Teks yang Disediakan:
'''

REPUBLIKA.CO.ID, JAKARTA -- Ketua MPR Bambang Soesatyo atau Bamsoet mengatakan, usulan materi amandemen Undang-Undang Dasar (UUD) 1945 adalah dalam rangka mengatur mekanisme penundaan pemilihan umum (Pemilu) saat masa darurat. Sebab, dalam konstitusi yang sudah diubah sebanyak empat kali, belum ada satupun aturan terkait hal tersebut.
Aturan penundaan tersebut diperlukan, jika Indonesia dilanda pandemi atau bencana besar yang menyebabkan pemilu tak dapat dilaksanakan. Sebab MPR berpandangan, tak mungkin memaksakan digelarnya kontestasi di tengah situasi darurat seperti itu.
"Kita beruntung covid sudah lewat, tapi kalau seandainya covid hari ini terjadi dan tidak memungkinkan dilaksanakan pemilu, nggak ada jalan keluarnya," ujar Bamsoet di Gedung Nusantara V, Kompleks Parlemen, Jakarta, Jumat (11/8/2023).
Pemilu setiap lima tahun sekali tentu membutuhkan anggaran yang sangat besar. Namun, tak mungkin memaksakan digelarnya pemilu ketika Indonesia tengah berada pasa masa darurat yang juga membutuhkan anggaran besar dalam penyelesaian hingga pemulihannya.
"UUD (saat ini) kita jelas, setiap presiden, wakil presiden anggota DPR, DPRD, dan semua tingkatan harus berakhir setelah lima tahun. Jadi kalau DPR itu sebelum jam 00.00 tanggal 1 Oktober harus berganti, kalau presiden sebelum jam 00.00 tanggal 20 Oktober harus berganti," ujar Bamsoet.

'''

Petunjuk Pengerjaan:
**1.** Ringkaslah berita tentang penundaan pemilu ini dalam dua kalimat.
**2.** Tuliskan kembali dengan tepat bagian berita tentang penundaan pemilu yang dimulai dengan "Pemilu setiap lima" dan berlanjut sampai "penyelesaian hingga pemulihannya.".
**3.** Lanjutkan berita tentang penundaan pemilu dari bagian terakhirnya.

(Data Tersimpan)
'''

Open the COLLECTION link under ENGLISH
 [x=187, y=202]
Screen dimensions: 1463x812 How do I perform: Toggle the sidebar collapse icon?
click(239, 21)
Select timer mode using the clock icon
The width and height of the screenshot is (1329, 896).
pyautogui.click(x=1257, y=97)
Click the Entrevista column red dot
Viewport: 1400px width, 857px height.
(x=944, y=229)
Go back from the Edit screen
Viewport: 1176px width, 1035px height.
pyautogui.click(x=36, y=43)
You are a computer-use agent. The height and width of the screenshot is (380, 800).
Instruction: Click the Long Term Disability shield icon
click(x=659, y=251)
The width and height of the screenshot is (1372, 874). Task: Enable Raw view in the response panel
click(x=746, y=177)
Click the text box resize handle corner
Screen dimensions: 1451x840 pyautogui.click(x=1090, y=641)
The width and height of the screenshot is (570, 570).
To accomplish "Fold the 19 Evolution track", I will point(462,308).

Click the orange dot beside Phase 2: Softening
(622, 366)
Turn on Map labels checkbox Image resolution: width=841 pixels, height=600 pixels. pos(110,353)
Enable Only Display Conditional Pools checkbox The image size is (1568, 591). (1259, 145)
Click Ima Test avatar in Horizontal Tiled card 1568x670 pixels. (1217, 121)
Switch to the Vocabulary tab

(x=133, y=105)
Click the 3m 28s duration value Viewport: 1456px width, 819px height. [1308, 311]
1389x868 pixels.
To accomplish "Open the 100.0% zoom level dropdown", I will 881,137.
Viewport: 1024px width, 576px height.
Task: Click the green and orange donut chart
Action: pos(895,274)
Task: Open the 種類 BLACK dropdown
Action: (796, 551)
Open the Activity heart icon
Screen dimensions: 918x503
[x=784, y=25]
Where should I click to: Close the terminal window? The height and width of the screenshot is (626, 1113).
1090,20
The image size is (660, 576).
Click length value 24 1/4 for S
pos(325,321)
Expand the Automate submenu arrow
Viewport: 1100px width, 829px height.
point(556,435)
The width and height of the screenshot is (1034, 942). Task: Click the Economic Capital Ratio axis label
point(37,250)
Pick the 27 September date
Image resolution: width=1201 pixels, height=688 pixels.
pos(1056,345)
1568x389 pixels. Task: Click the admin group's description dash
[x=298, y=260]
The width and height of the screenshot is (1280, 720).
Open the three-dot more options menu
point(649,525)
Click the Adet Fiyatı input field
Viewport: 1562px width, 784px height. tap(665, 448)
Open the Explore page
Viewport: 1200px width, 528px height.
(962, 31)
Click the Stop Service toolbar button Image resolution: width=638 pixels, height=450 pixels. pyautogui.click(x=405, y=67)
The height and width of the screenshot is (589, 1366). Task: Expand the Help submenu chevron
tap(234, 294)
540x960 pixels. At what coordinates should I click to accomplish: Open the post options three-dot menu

'''

Jawaban Berurutan:
**1.** Ketua MPR Bambang Soesatyo mengatakan bahwa usulan amandemen UUD 1945 bertujuan mengatur mekanisme penundaan pemilu saat masa darurat, karena konstitusi yang sudah diubah empat kali belum memuat satu pun aturan tentang hal itu. Menurut MPR, aturan tersebut diperlukan jika pandemi atau bencana besar membuat pemilu tidak dapat dilaksanakan, sebab kontestasi tidak mungkin dipaksakan di tengah situasi darurat.

**2.**
Pemilu setiap lima tahun sekali tentu membutuhkan anggaran yang sangat besar. Namun, tak mungkin memaksakan digelarnya pemilu ketika Indonesia tengah berada pasa masa darurat yang juga membutuhkan anggaran besar dalam penyelesaian hingga pemulihannya.

**3.**
Karenanya, MPR mengusulkan materi penundaan pemilu pada masa darurat. Di dalamnya, termasuk mengatur mekanisme pengisian jabatan presiden, DPR, dan DPRD ketika masa jabatnya sudah habis pada masa darurat tersebut.
Termasuk mengatur siapa lembaga negara yang berwenang untuk menunda pemilu. Serta, mekanisme pengisian jabatan presiden dan DPR yang masa jabatnya habis pada masa-masa genting seperti itu.
"Nah pertanyaannya, bagaimana dengan jabatannya? Karena berakhir setiap lima tahun sekali, bagaimana mekanisme pengisian jabatan-jabatan hasil pemilu ini," ujar Bamsoet.
"Kalaupun itu terjadi suatu megatrend bencana yang luar biasa, karena UUD setelah amendemen hanya mengatur pemilu dapat ditunda manakala terjadi bencana alam berskala besar, peperangan, dan faktor-faktor lain yang tidak memungkinkan pemilu. Tapi tidak diatur bagaimana lembaga mana yang berhak memutuskan penundaan, lalu lembaga mana yang mengatur memutuskan pengisian jabatan-jabatan," sambungnya.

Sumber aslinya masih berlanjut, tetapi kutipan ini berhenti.